Command Line Interface¶
This page shows the MicroHapulator command line interface: how inputs and settings are specified for each subcommand.
NOTE: The MicroHapulator CLI is under Semantic Versioning. In brief, this means that every stable version of the MicroHapulator software is assigned a version number, and that any changes to the software's behavior or interface require the software version number to be updated in prescribed and predictable ways.
Haplotype calling¶
mhpl8r type
¶
Perform haplotype calling
usage: mhpl8r type [-h] [-o FILE] [-b B] [-m M] tsv bam
Positional Arguments¶
- tsv
path of a TSV file containing marker metadata, specifically the offset of each SNP for every marker in the panel
- bam
path of a BAM file containing NGS reads aligned to marker reference sequences and sorted
Named Arguments¶
- -o, --out
write output to FILE; by default, output is written to the terminal (standard output)
- -b, --base-qual
minimum base quality (PHRED score) to be considered reliable for haplotype calling; by default B=10, corresponding to Q10, i.e., 90% probability that the base call is correct
- -m, --max-depth
maximum permitted read depth; by default M=1000000
mhpl8r filter
¶
Apply static and/or dynamic thresholds to distinguish true and false haplotypes.
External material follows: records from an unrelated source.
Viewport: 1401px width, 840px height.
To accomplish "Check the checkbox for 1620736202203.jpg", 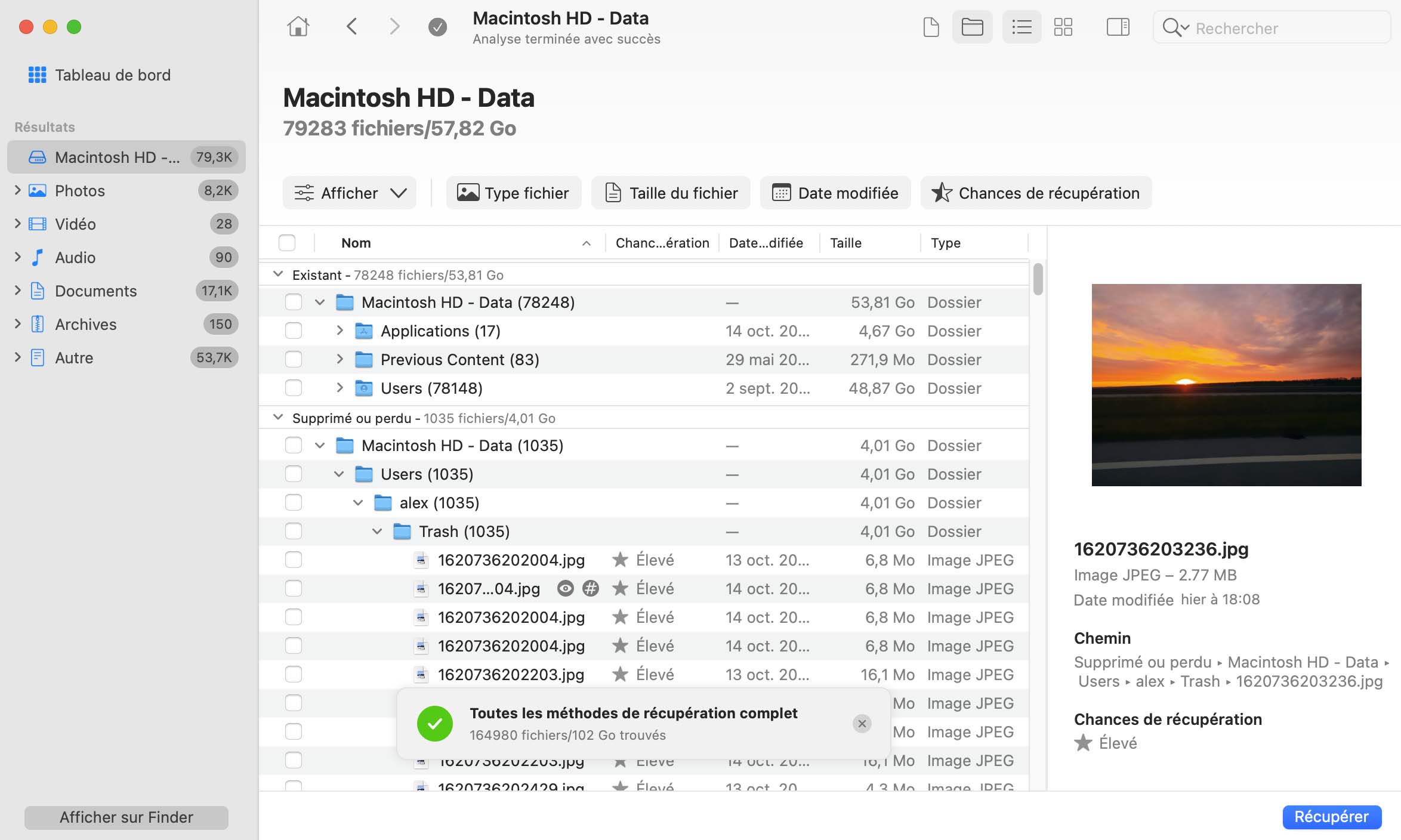I will tap(294, 675).
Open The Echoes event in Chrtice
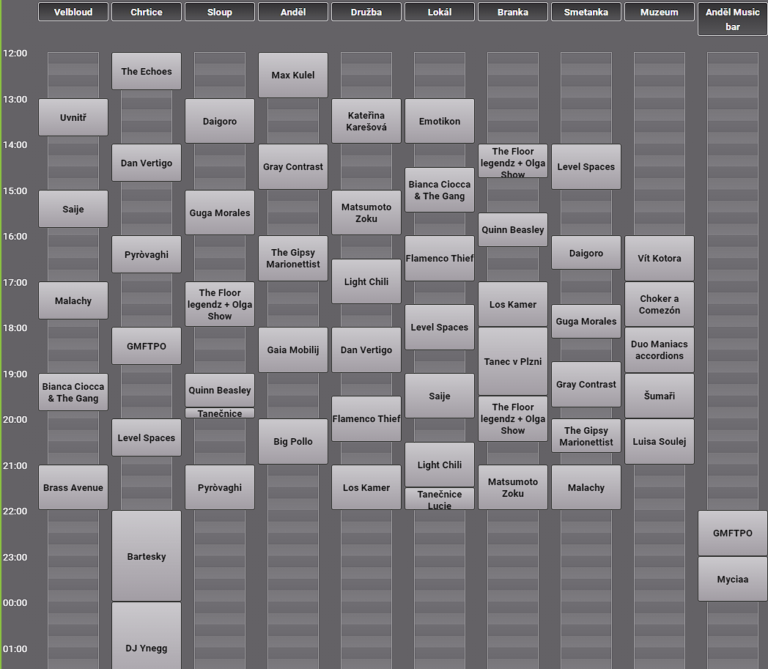The image size is (768, 669). point(146,72)
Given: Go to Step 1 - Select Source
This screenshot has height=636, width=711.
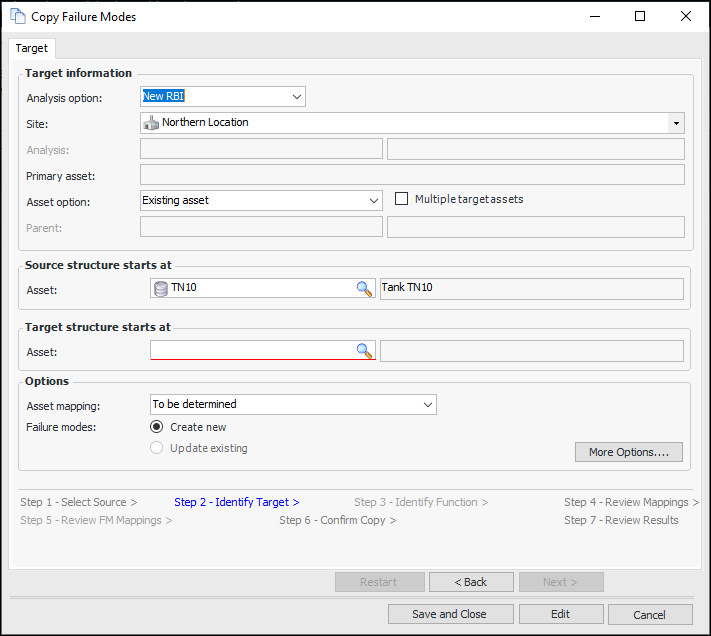Looking at the screenshot, I should (x=78, y=502).
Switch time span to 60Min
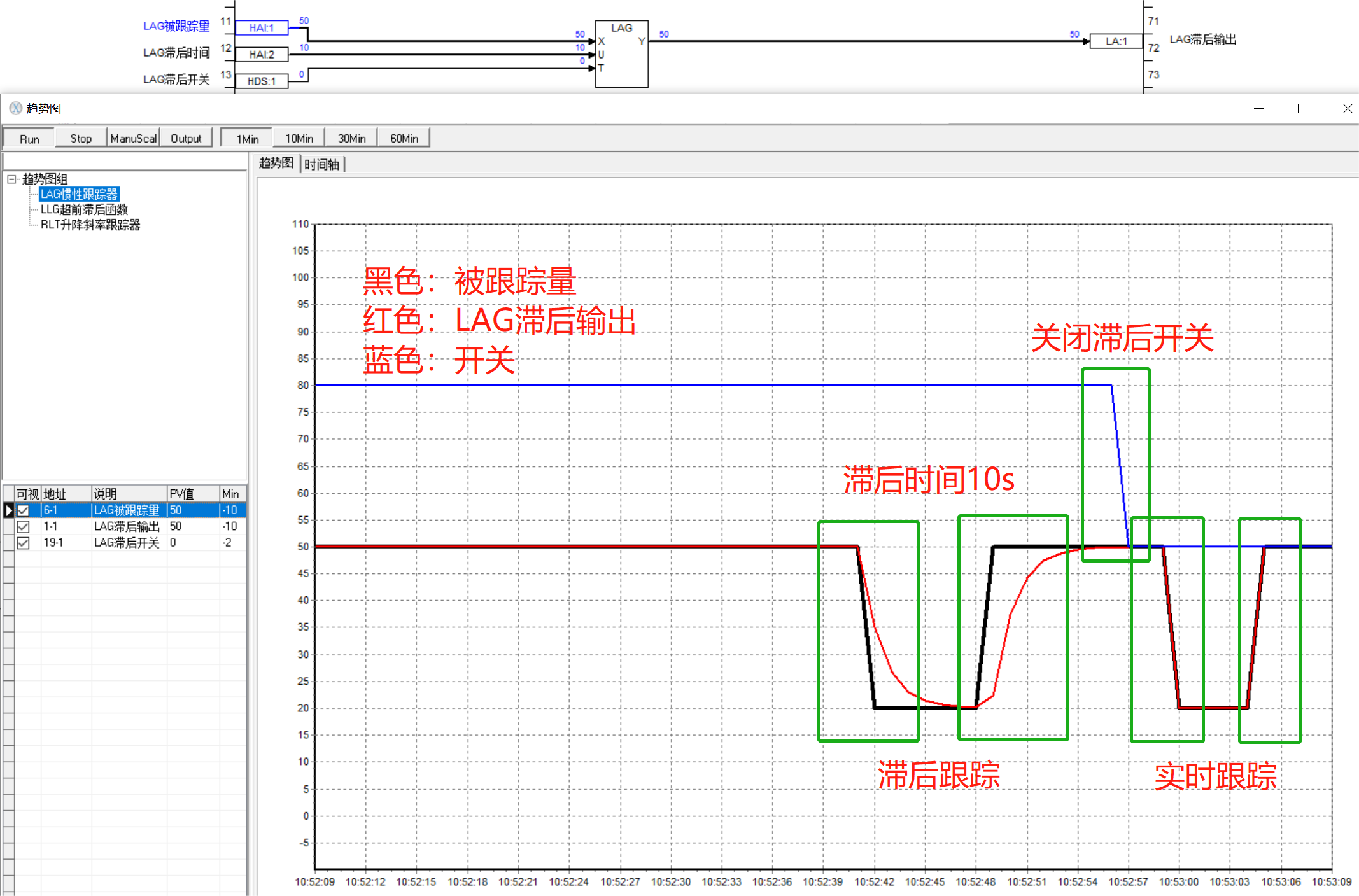The width and height of the screenshot is (1359, 896). coord(404,139)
Thresholds are applied to the haplotype read counts of a raw typing result. Static integer thresholds are commonly used as detection thresholds, below which any haplotype count is considered noise. Dynamic thresholds are commonly used as analytical thresholds and represent a percentage of the total read count at the marker, after any haplotypes failing a static threshold are discarded.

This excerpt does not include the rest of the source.